On the other hand, newer and plush hotels like the Best Western Plus and Golden Tulip that can compete with any other hotels abroad with their modern facilities charge almost the same fees, if not lower.

The preference for these newer and plush hotels by hotel guest finally dealt the death blow on Premier Hotel with its recent shutting down.

Apart from it hotel chains which are not doing well, other manufacturing, real estate, food and beverages, agriculture and agribusiness, oil and gas, hospitality, construction, printing and publishing, equipment leasing, financial services, logistics, health care and telecoms businesses wholly owned by the conglomerate are also not doing well.

From about seventeen subsidiaries where it maintained majority interest in 1985, it had decreased to seven subsidiaries in 2021.

The manufacturing and industrial interests of the firm have also shrunk considerably, with most of its income generated from leases earned from its real estates in choice locations in Ikeja residential/industrial estates and Apapa in Lagos as well as several residential buildings in Ibadan, including the Orange Court and Almond Court.

Some of the wholly owned business concerns that have either collapsed or not doing well are the Nigerian Wire and Cable, Cocoa Industries Limited, NIPOL, Askar Paints Limited, Epe Plywood and Lafia Canning Factory.

Likewise, most of the conglomerate’s iconic real estate structures like Western House, Marina, Bristol Hotel, Lagos, Cocoa and Aje Houses in Ibadan managed by Wemabod Estate are in very bad shapes, compared to newer and modern structures like the Kingsway, Mulliner and Sogenal Towers owned by private investors.

“Drums of paints were collected freely from Askar Paints for their own private properties. The same applied at the Nigerian Wire and Cables and other companies.

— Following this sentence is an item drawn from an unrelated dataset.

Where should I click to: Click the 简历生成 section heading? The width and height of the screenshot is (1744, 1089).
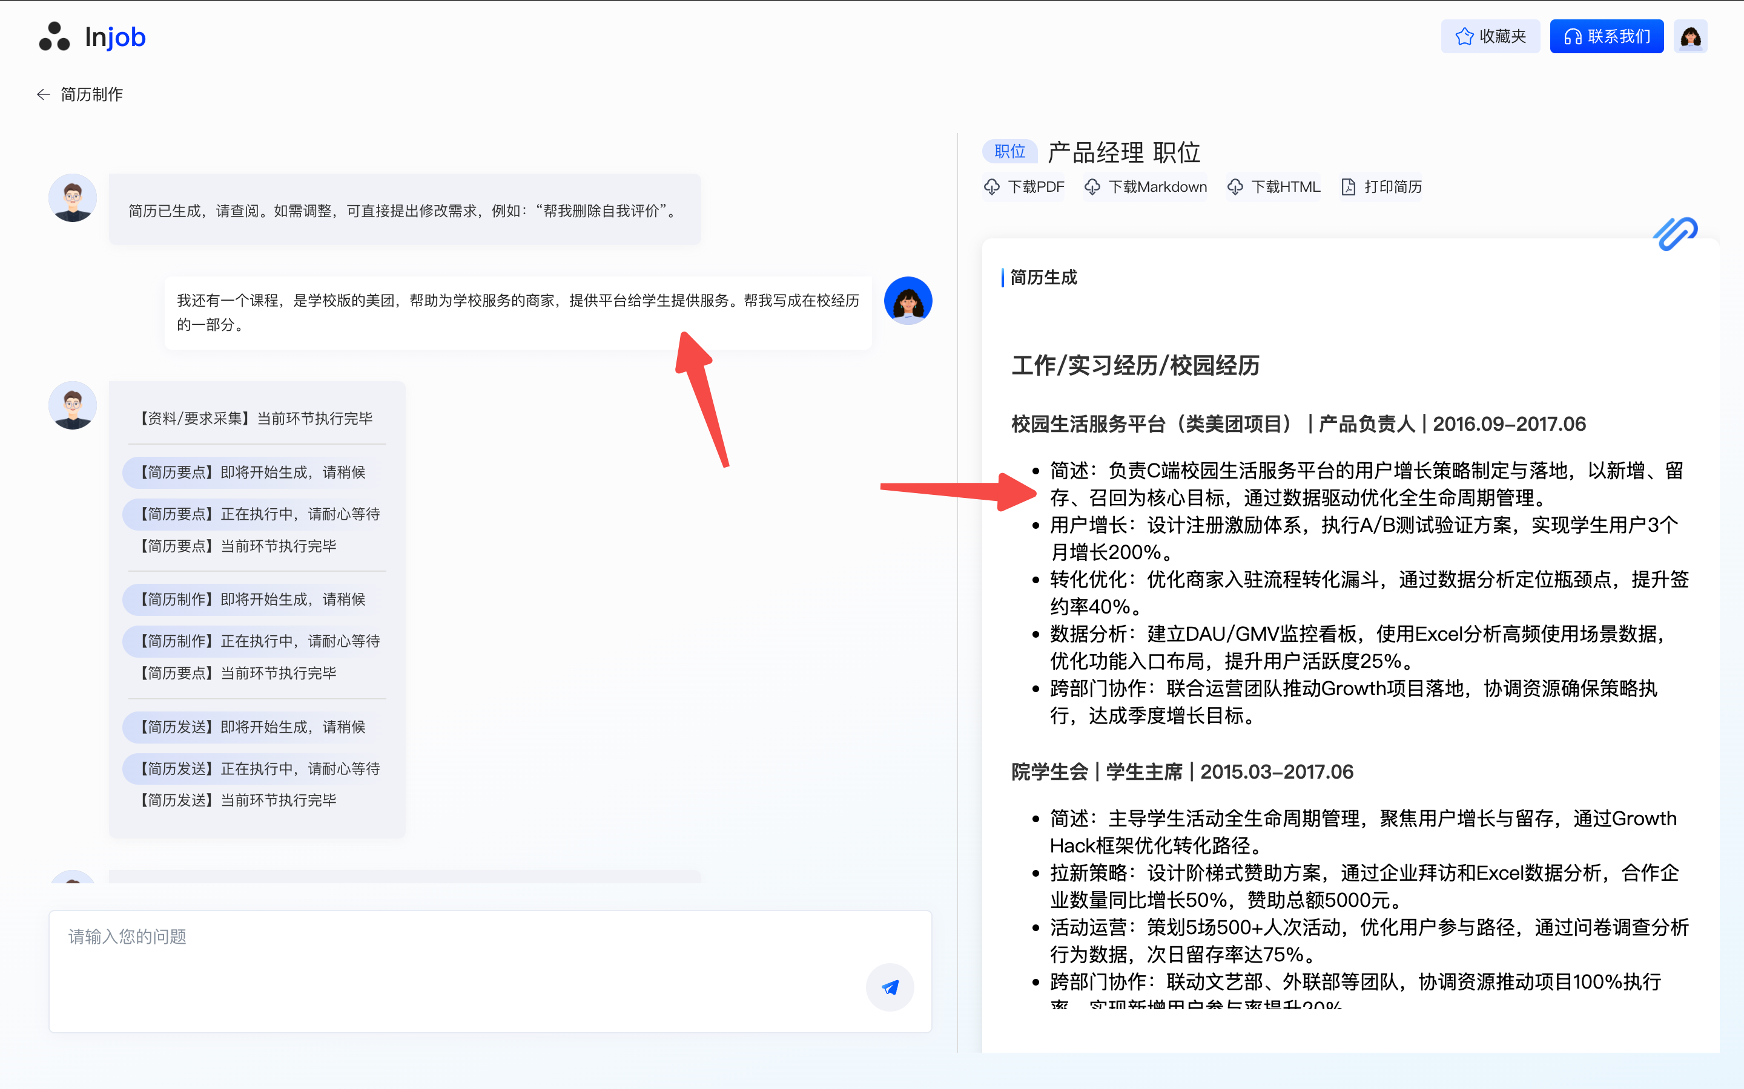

They were bled to death by the military rulers and their civilian collaborators.

“As if that was not enough, they started to install their incompetent surrogates to head companies under the group who packaged returns (money) for them every month.

“Due to their incompetence and massive looting, the companies were soon ran aground”, added Otunba Rotimi Adedayo, a former employee of the company.

While the decay lasted, the company, which recorded strings of losses for close to twenty years, was unable to pay dividends to its owners.

On the other hand, while companies fully owned by Odu’a Group seem not to be doing well, its former subsidiaries where it had relinquished controlling, but still with substantial shares are prospering.

The companies include Lafarge (WAPCO), Unilever, Tower Aluminium, Nigerite and SKG-Pharma and a host of others.

Troubled by the declining fortunes of the company, its owners came together in 2014 to unveil a five-year growth plan meant to grow the group’s business in five years (2015-2019).

The five-year growth plan included consolidating on existing businesses and diversifying into high growth and profitable sectors of the economy to realise the strategic objectives of creating value for the shareholders and delivering social impact to the South West states.

Lagos also officially joined the O’odua Group, with the acquisition of 115m shares, thus growing the share equity of the company to 690 million. The deal also allow Lagos to acquire land in other South West states for massive rice production.

The group, it would be recalled, was incorporated as a limited liability company in July 1976 to take over the business interests of the former Western State of Nigeria, now comprising Oyo, Ogun, Ondo, Osun, Ekiti States and Lagos.